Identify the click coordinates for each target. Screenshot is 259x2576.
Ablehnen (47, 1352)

...

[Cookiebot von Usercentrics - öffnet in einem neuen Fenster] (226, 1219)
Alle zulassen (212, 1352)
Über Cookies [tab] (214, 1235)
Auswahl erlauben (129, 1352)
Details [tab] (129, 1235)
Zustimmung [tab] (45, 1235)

[Consigne] Recopiez telles quelles les lignes qui vont de celle contenant « Alle zulassen (212, 1352) » jusqu'à celle contenant « Zustimmung [tab] (45, 1235) », les deux incluses.

[Résultat]
Alle zulassen (212, 1352)
Über Cookies [tab] (214, 1235)
Auswahl erlauben (129, 1352)
Details [tab] (129, 1235)
Zustimmung [tab] (45, 1235)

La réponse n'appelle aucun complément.